#### [WHAT IS EXPECTED]
Pull every line holding the string "logo" from the records below.

#### [DATA EXTRACT]
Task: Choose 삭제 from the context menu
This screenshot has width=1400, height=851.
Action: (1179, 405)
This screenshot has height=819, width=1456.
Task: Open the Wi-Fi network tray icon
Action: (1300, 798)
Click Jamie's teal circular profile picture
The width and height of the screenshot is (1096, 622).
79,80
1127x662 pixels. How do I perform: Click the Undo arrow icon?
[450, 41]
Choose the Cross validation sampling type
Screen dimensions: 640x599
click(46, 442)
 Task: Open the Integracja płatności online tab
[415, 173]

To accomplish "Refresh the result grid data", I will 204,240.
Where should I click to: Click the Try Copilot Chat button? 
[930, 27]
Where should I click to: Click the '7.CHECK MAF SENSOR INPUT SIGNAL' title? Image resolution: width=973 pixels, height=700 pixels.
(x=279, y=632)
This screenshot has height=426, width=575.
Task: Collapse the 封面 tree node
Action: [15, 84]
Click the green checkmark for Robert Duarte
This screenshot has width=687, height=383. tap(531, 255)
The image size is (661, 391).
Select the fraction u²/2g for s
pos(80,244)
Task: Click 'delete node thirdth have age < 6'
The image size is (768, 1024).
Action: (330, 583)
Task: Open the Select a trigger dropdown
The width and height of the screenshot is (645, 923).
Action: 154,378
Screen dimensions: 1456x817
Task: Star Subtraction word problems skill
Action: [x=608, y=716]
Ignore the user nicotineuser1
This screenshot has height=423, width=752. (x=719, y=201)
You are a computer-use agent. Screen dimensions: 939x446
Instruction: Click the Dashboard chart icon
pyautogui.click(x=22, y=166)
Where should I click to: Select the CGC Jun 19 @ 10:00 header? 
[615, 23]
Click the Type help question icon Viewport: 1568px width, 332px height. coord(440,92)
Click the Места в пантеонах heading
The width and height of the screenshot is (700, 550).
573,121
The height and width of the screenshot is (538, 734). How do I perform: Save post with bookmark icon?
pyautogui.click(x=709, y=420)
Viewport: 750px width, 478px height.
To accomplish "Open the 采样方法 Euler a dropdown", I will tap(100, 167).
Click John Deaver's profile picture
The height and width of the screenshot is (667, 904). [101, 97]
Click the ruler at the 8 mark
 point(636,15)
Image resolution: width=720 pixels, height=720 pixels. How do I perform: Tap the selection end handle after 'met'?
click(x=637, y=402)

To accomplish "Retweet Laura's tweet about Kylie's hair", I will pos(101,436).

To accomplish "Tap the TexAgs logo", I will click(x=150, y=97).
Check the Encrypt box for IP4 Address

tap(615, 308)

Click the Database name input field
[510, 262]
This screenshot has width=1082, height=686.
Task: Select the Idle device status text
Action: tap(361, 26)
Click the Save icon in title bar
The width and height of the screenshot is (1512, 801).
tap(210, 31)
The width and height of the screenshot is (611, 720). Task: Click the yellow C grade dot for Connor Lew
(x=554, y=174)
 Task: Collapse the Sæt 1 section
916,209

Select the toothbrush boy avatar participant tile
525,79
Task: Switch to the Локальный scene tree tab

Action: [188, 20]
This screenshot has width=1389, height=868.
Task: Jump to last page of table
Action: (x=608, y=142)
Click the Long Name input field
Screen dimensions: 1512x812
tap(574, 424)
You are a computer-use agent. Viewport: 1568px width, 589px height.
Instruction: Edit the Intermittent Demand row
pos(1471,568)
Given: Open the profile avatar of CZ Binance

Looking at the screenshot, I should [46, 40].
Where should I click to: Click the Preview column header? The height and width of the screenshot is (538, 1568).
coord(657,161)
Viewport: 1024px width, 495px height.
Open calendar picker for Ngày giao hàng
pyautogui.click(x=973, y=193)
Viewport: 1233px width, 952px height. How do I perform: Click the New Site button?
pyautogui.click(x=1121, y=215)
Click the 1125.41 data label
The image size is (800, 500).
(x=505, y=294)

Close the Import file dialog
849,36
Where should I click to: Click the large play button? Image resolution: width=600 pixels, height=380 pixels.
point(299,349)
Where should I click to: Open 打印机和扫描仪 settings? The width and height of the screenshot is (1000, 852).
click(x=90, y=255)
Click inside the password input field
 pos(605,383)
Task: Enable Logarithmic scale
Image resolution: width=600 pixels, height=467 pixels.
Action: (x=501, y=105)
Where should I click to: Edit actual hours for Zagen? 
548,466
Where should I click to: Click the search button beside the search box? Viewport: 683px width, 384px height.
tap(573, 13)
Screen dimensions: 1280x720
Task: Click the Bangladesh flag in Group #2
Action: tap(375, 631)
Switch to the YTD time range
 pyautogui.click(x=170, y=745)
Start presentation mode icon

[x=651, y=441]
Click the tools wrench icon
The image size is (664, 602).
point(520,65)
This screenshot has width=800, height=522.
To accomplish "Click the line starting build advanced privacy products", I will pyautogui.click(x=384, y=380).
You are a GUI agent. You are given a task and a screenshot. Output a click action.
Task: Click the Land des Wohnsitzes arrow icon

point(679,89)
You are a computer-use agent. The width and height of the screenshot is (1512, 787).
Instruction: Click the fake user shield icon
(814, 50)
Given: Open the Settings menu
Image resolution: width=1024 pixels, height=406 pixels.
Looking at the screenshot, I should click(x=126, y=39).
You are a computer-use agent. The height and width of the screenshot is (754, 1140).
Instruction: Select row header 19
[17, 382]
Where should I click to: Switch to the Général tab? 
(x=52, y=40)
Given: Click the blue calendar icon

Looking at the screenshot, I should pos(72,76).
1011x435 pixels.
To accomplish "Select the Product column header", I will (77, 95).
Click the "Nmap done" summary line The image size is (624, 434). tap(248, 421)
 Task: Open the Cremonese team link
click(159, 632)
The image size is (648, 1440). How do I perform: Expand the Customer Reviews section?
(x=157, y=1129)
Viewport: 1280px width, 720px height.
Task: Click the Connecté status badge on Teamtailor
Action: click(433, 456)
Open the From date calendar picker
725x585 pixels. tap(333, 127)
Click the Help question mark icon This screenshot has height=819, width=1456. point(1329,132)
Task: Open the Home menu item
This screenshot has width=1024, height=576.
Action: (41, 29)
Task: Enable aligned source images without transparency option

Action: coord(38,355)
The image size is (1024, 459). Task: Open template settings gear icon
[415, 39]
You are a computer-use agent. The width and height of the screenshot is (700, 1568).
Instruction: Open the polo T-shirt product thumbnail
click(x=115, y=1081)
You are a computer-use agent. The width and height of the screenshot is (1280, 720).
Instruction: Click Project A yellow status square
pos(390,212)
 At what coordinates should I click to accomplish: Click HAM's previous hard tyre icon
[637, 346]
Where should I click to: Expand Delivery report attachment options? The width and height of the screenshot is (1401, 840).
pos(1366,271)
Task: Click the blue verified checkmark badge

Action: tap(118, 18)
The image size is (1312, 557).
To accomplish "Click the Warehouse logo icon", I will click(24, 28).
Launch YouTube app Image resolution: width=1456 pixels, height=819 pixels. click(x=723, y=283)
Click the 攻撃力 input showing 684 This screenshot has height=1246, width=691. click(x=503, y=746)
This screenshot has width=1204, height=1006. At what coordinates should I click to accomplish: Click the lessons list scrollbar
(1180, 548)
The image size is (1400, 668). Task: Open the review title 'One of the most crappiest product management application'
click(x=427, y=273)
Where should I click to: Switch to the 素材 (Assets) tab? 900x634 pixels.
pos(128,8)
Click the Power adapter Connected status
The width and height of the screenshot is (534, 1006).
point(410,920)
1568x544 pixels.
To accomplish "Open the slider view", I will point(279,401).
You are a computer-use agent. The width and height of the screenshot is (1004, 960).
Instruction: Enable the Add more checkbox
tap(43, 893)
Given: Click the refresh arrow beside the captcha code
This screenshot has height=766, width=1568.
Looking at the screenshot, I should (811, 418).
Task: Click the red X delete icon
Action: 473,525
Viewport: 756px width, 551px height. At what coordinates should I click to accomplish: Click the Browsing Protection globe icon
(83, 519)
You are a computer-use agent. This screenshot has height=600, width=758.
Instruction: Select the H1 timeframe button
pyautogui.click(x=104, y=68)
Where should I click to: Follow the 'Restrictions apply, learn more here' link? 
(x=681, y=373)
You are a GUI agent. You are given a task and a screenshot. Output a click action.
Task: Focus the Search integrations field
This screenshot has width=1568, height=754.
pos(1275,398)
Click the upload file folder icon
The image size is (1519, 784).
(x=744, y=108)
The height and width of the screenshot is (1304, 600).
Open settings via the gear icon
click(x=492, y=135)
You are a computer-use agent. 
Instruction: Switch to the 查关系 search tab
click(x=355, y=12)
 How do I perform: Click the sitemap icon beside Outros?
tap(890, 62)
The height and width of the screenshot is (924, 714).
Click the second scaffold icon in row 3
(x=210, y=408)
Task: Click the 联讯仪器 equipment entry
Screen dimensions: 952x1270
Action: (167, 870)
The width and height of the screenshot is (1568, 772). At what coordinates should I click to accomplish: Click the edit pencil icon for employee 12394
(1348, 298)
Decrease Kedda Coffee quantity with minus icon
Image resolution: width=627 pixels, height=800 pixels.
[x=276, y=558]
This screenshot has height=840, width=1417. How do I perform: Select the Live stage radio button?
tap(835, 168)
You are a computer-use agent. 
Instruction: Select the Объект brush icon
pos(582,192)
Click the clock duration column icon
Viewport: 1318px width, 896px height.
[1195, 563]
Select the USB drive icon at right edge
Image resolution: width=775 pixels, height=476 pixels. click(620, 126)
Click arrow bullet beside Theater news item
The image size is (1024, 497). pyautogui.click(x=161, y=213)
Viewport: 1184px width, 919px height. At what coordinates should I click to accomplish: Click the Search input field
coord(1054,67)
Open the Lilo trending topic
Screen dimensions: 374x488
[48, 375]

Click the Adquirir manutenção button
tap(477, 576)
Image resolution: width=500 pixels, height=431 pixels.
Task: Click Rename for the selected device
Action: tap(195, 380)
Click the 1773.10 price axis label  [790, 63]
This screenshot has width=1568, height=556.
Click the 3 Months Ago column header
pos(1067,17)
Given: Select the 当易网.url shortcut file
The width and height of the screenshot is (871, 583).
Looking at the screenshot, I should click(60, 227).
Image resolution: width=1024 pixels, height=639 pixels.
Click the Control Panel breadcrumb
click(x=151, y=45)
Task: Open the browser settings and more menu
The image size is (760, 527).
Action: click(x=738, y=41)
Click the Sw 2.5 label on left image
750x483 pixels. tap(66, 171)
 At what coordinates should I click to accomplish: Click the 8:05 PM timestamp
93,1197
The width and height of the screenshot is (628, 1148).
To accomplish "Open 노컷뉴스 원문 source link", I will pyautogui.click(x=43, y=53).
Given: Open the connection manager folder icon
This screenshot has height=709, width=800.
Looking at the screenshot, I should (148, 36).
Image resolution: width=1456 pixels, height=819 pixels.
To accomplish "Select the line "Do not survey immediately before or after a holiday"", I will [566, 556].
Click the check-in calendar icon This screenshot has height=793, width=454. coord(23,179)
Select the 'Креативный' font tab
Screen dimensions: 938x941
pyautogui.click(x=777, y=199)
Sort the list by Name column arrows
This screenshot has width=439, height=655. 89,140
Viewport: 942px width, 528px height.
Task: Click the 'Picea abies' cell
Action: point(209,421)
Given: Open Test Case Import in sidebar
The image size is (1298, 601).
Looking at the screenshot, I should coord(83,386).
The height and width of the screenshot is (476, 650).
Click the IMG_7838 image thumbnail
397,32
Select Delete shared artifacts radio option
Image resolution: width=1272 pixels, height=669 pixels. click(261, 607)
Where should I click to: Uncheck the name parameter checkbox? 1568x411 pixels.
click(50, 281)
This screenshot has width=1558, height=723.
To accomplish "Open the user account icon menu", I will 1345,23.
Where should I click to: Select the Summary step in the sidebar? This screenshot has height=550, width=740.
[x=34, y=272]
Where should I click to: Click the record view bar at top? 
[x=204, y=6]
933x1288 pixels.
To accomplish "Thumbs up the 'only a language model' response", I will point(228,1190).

#### [WRITTEN RESPONSE]
To accomplish "Tap the TexAgs logo", I will click(x=150, y=97).
To accomplish "Click the Warehouse logo icon", I will click(24, 28).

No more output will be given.